WASHINGTON, D.C., July 10 — Over 100 workers occupied a vacant parcel of government-owned land and erected a tent city, demanding that the government keep its promise to build affordable housing there and throughout the city instead of catering to the needs of the rich. This action was led by a community-based organization Organizing Neighborhood Equity (ONE DC) and included members and friends of PLP who understand that the demands will not be met without a revolution.
Capitalism is a racist system, with the riches of the bosses coming from increasing the poverty of the workers. This is clear in the housing conditions faced by the world’s working class. In the U.S., millions are ill-housed and hundreds of thousands are actually homeless, including many workers whose jobs pay so little that they can’t afford housing at all!
The History of Parcel 42
As in every arena of exploitation, the working class fights back and resists its dehumanization by the bosses. The battle against gentrification and for decent affordable housing shows this resistance, both overt and subterranean.
For 15 years, D.C. has seen the steady erosion of affordable housing and the encroachment of high-priced condominiums in many historically black working-class neighborhoods. The city has housing waiting lists for 26,000 households and 700 people living with AIDS. Rich developers working with their politicians have created this racist, anti-working class process. The previous mayor, Anthony Williams, declared that he wanted to bring in 100,000 new residents to the District, with the clear message that these would be well-to-do professionals who would increase the tax base.
Meanwhile affordable housing eroded and was replaced by housing for the rich. This was nowhere as evident as in the Shaw and U Street neighborhoods, where hundreds of condos costing $400,000-$800,000 each have been erected overlooking the historic U Street’s “Black Broadway,” the center of black entertainment during the period of Jim Crow and racial segregation. The current mayor, Adrian Fenty, intensified this gentrification process while paying lip service to expanding affordable housing. He occasionally endorsed “community benefits agreements” that require developers to include a certain percentage of affordable units in new residential construction to gain city support.
One example was the mayor’s negotiation with ONE DC over Parcel 42, a now-vacant piece of land that previously housed a city-run community health clinic. ONE DC argued that residential development on that parcel should include affordable housing, with some rents or mortgages low enough so that very low-income households (earning less than $25,000 annually) could live there. Then the Mayor changed his mind. All units would be priced for people making about $50,000, with no provision for the housing needs of lower-income workers.
Workers Seize the Parcel
So ONE DC and its allies decided that direct action was needed to mobilize opposition to what they saw as a betrayal by the Mayor. At the end of its annual block party, ONE DC led workers to Parcel 42, surrounded it and then seized it! This was a bold act of working-class resistance to the deepening crisis of capitalism. At the seizure rally, several local residents declared that they had lost their homes due to rent increases and job loss and could no longer live in the community they grew up in.

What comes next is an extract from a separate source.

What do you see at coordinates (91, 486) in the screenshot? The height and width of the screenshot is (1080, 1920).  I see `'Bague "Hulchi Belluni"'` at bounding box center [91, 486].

ONE DC established a tent city on the site in a matter of minutes and placed large signs on the fence around it, declaring that the parcel now belonged to the community and that affordable housing was needed throughout the city. Police threatened to tear down the tents and arrest the “trespassers,” but ultimately backed down due to the politically sensitive nature of such an action in the run-up to the election.

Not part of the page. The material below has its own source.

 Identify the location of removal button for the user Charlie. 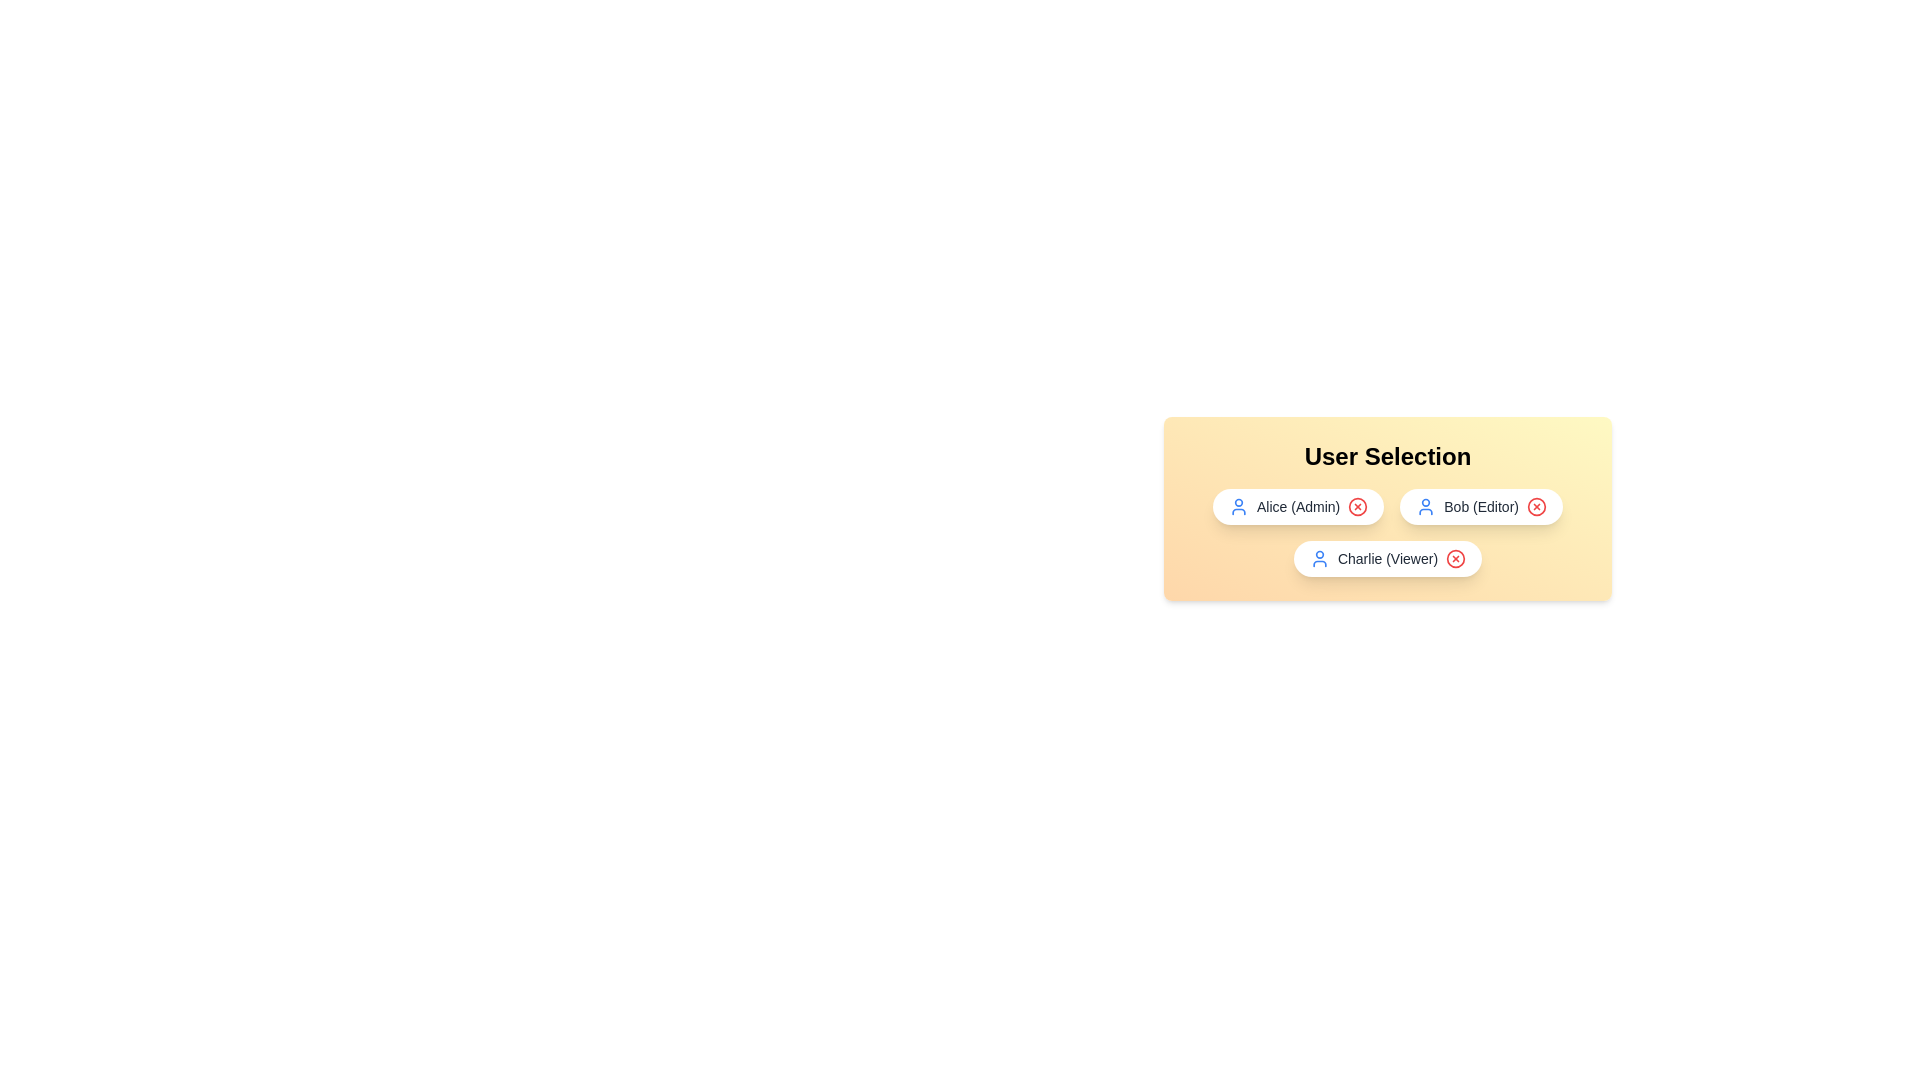
(1456, 559).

Management illegally threatened nearby low-income residents in subsidized housing with eviction if they joined the occupation. But as we go to press, the occupation continues and the bold signs remain in place.

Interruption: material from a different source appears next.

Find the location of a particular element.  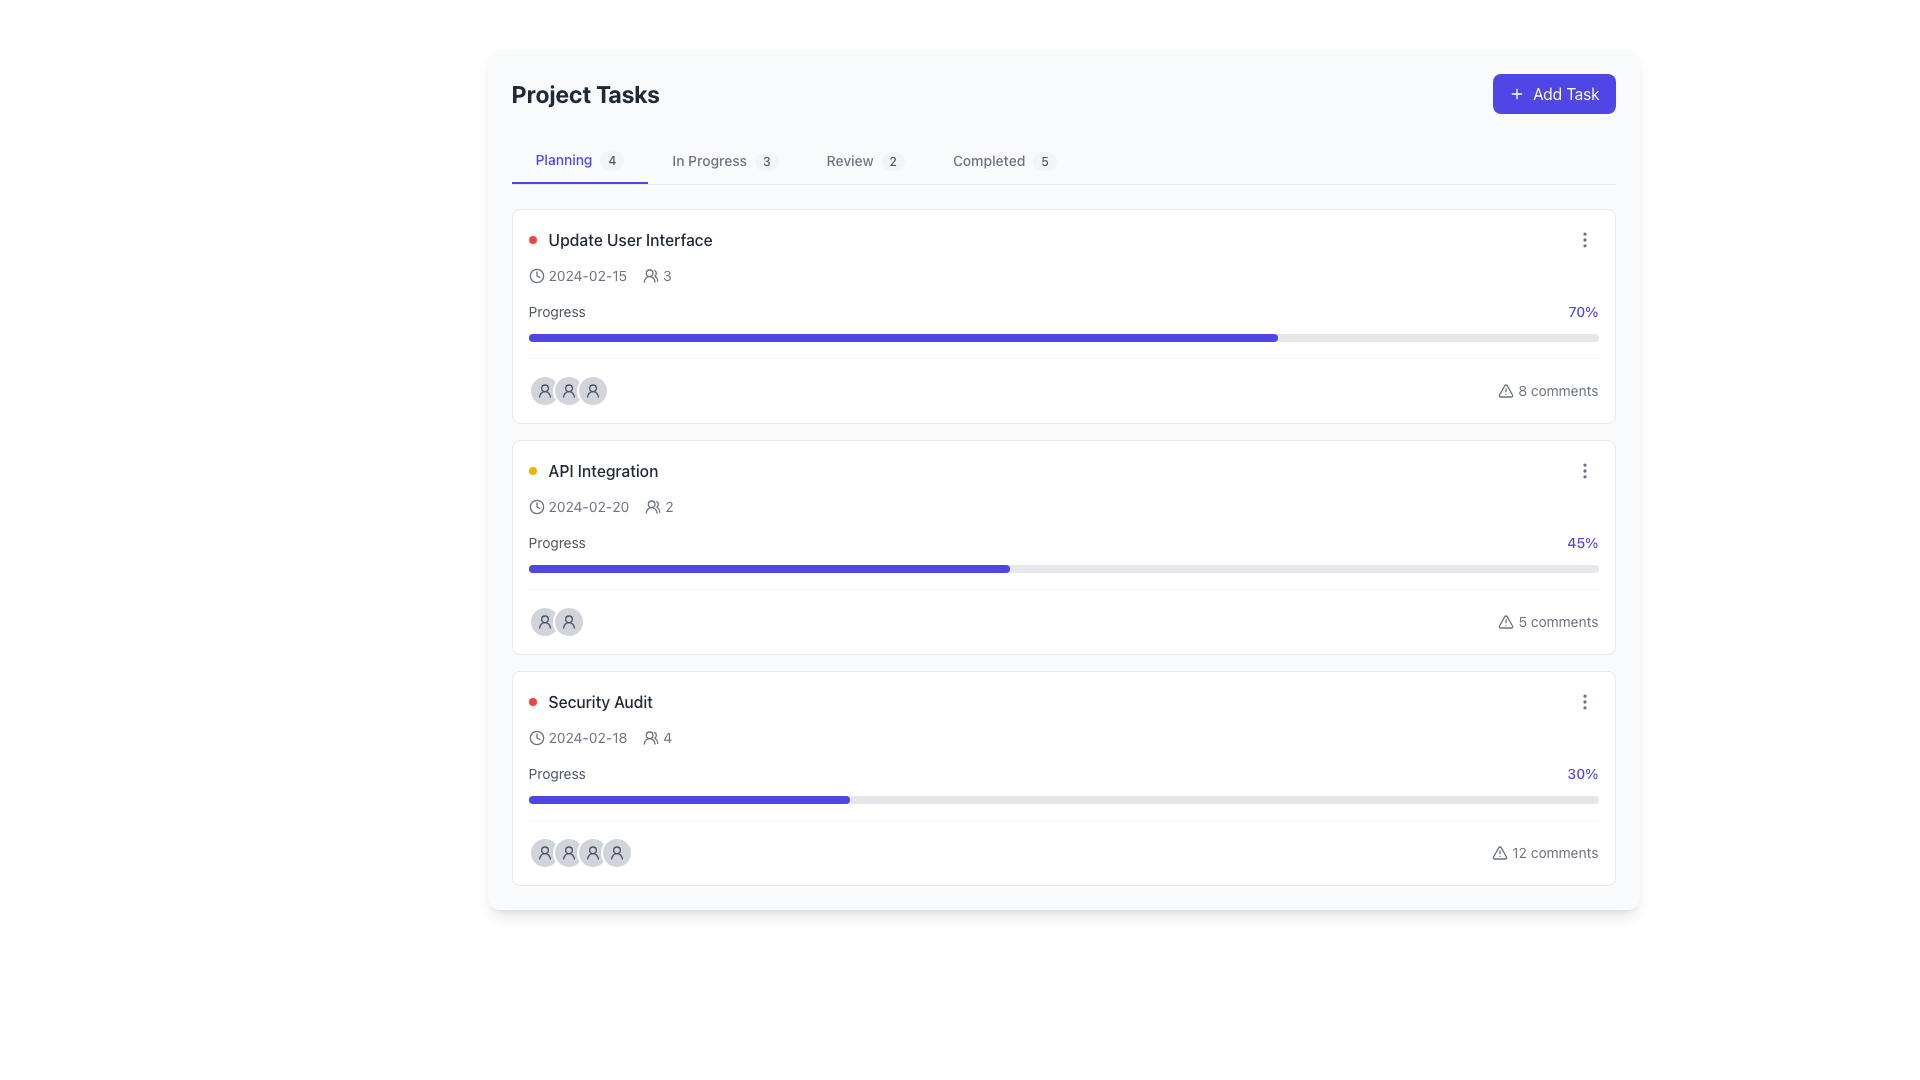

Where will this struggle go from here? Some activists are calling for more seizures of city land and establishing sustainable “intentional communities.” Others are calling for putting more pressure on the local politicians to support affordable housing. PLP’ers argue that, while bold actions are good, we should have no illusions about the lying politicians of all stripes or about the limits of this direct action struggle. The bosses will order the police to smash this effort if they feel threatened, so we must use this experience to become steeled for the long haul of communist revolution. As Engels noted in 1872 (see box), the housing crisis of the working class can only be solved by workers smashing the state, seizing the leadership of society and re-organizing it to meet workers’ needs.
PLP’s work in the housing struggles was on display with several members and friends participating in the block party and the rally. These students have been active in the struggle for housing for patients with HIV/AIDS and several have been involved in PLP study groups. The next step is for friends of the PLP in the housing struggle to become anti-racist, communist members of the PLP to strengthen the long-range ability of the working class to seize power through revolution. J
‘Every City Has One or More Slums...’
In 1844, Friedrich Engels, the co-author of the Communist Manifesto, wrote of the despicable housing conditions that early capitalism foisted on the young proletariat: “Every great city has one or more slums, where the working class is crowded together. True, poverty often dwells in hidden alleys close to the palaces of the rich; but, in general, a separate territory has been assigned to it, where, removed from the sight of the happier classes, it may struggle along as it can (The Condition of the English Working Class in 1844.)
In 1872, in a debate with German socialists who believed that capitalism could be reformed to improve housing, Engels forcefully argued that, “[Only by] the abolition of the capitalist mode of production is the solution of the housing question made possible.” (The Housing Question). The same analysis applies today!